In other words, it looks like Turkey’s dreams of fielding “drone carriers” will for the foreseeable future be limited to light carriers deploying slow-flying propeller-driven drones against unsophisticated opponents. In the same timeframe, it seems that U.S. efforts to develop “drone carriers” would be temporarily limited to traditional supercarriers fielding conventional F/A-18s next to an increasing number of MQ-25 refueling drones.
The plan is to systematically replace all F/A-18s on U.S. nuclear-fueled supercarriers with yet-to-be-revealed replacements that would be more stealthy and have longer ranges, but would still “most likely be manned.” So, it looks like the X-47B might have been a few generations before its time.

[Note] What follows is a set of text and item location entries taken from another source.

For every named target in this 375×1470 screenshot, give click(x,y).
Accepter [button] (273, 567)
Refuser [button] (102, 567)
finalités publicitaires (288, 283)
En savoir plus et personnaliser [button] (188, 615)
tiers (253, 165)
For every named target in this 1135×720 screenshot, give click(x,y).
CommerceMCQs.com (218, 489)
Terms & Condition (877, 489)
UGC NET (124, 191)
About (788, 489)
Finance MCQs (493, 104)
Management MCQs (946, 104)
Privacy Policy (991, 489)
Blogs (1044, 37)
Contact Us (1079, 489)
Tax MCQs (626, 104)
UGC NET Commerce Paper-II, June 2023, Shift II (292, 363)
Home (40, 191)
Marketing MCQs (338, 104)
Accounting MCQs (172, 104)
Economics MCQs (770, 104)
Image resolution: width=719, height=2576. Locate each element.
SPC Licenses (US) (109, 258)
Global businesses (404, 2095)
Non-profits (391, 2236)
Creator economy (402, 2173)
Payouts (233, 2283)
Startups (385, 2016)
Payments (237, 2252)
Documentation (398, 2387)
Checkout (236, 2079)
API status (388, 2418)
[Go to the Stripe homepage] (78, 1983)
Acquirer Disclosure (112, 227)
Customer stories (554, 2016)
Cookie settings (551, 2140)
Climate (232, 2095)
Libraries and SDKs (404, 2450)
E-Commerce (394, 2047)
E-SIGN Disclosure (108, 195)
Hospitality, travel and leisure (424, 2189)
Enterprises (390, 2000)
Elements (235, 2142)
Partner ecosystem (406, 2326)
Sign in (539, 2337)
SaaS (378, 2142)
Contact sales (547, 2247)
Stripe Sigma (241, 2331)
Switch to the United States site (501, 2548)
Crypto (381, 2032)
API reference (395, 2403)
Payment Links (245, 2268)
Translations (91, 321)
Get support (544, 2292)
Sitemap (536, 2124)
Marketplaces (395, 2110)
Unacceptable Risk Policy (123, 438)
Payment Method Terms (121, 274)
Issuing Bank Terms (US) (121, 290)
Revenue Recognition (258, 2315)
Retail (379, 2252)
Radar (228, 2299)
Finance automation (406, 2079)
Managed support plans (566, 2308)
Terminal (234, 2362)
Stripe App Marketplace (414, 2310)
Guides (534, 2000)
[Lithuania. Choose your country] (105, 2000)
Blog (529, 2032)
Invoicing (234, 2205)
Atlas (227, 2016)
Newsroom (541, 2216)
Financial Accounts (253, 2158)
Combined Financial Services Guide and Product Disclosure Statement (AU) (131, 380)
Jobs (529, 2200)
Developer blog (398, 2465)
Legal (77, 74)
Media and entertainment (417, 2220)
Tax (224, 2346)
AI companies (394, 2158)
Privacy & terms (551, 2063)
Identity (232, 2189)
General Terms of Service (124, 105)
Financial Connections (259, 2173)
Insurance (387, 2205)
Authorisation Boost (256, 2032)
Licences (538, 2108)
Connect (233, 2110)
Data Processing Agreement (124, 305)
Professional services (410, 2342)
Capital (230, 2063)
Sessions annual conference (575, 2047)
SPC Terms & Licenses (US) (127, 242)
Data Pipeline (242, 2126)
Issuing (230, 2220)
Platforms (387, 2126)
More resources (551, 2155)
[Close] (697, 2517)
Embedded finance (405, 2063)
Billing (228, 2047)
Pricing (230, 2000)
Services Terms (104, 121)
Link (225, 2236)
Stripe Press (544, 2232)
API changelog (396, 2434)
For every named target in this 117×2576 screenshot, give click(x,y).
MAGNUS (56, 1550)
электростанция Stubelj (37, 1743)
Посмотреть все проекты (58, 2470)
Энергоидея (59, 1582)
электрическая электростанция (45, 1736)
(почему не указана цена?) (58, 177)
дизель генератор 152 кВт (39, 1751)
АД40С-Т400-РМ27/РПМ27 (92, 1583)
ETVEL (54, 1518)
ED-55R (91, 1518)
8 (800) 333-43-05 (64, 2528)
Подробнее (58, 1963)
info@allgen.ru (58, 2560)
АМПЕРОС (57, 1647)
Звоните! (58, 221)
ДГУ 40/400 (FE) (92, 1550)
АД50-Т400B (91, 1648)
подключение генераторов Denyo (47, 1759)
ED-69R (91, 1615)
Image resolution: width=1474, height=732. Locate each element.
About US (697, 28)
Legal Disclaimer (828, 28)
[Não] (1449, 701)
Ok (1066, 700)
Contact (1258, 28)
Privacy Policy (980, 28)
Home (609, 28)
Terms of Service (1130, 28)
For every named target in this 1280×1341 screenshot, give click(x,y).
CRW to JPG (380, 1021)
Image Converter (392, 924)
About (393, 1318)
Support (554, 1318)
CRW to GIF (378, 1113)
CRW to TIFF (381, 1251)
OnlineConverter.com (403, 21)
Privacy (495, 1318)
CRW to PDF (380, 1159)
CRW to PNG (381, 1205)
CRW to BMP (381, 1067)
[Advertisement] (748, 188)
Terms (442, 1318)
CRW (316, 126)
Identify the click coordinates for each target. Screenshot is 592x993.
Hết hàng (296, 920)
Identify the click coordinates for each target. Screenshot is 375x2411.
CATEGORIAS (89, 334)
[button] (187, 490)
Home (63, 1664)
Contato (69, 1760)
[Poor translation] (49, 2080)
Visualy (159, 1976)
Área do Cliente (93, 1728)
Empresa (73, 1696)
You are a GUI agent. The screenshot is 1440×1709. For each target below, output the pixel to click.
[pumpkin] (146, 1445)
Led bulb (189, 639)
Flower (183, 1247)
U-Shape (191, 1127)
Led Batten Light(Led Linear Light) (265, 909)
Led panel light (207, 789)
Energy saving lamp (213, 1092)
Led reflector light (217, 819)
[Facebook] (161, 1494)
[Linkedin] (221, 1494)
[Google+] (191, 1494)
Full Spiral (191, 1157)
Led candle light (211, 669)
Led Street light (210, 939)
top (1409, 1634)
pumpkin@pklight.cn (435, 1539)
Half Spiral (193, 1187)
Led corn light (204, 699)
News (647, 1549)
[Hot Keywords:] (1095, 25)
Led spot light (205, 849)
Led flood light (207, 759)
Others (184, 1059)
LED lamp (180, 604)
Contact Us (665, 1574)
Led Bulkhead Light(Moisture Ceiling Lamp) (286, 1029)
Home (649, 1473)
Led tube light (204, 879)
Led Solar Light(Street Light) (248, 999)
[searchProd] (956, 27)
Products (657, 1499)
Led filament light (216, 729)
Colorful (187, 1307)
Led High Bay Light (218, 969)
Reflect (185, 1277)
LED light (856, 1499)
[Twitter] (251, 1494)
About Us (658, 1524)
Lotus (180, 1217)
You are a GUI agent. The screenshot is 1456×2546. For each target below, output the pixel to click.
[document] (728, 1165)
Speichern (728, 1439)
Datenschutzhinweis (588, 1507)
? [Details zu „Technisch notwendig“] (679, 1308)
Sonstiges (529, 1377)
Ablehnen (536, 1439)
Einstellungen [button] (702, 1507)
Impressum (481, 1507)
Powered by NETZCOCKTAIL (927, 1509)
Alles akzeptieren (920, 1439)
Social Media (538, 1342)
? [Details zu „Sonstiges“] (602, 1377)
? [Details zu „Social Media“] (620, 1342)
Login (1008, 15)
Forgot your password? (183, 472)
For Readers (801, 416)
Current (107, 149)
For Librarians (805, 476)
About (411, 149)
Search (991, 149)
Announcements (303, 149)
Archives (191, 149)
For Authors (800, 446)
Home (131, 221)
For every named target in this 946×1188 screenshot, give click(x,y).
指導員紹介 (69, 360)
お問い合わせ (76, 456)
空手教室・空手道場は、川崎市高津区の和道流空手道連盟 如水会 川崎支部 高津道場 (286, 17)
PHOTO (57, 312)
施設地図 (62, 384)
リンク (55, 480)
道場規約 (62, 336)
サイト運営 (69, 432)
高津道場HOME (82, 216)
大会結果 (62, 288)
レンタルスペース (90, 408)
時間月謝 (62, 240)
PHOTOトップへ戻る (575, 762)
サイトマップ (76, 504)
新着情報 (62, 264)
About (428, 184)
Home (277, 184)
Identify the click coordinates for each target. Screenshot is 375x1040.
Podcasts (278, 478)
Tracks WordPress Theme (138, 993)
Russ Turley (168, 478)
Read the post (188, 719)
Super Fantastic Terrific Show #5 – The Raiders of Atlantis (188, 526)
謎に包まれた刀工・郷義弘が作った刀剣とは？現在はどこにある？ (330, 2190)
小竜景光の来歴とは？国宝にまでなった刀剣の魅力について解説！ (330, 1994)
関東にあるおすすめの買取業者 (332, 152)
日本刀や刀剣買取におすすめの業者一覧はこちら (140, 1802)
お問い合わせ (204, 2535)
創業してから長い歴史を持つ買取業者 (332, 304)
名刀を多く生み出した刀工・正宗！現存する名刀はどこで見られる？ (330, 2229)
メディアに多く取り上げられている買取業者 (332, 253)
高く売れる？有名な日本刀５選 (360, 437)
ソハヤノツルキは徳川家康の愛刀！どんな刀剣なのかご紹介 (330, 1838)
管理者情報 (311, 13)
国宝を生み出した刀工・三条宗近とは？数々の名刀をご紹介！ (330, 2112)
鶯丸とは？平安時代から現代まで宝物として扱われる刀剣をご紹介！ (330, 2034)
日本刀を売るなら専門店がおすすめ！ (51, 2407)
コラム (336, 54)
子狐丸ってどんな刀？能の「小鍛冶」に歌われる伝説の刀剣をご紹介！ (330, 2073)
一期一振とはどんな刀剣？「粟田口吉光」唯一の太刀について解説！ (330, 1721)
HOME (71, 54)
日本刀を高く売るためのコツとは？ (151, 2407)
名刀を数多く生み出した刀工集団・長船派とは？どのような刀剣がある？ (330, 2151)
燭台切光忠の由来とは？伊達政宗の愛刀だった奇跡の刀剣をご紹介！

But who knows, we might in a few years see something that looks like a mature form of the X-47B after all — a dependable carrier-based stealth fighter that can engage enemy missiles and airplanes far away from its home carrier. Such an unmanned stealth attack drone would solve many problems. It would have the ability to hide from enemy radars while detecting and attacking aerial, surface and submarine threats. It would also be able to fly beyond its combat air patrol station, penetrate enemy air space, and strike targets deep inside enemy territory before returning to its carrier. All this without putting any U.S. pilots at risk, while at the same time being able to fly much farther and stay in the air much longer than a manned fighter.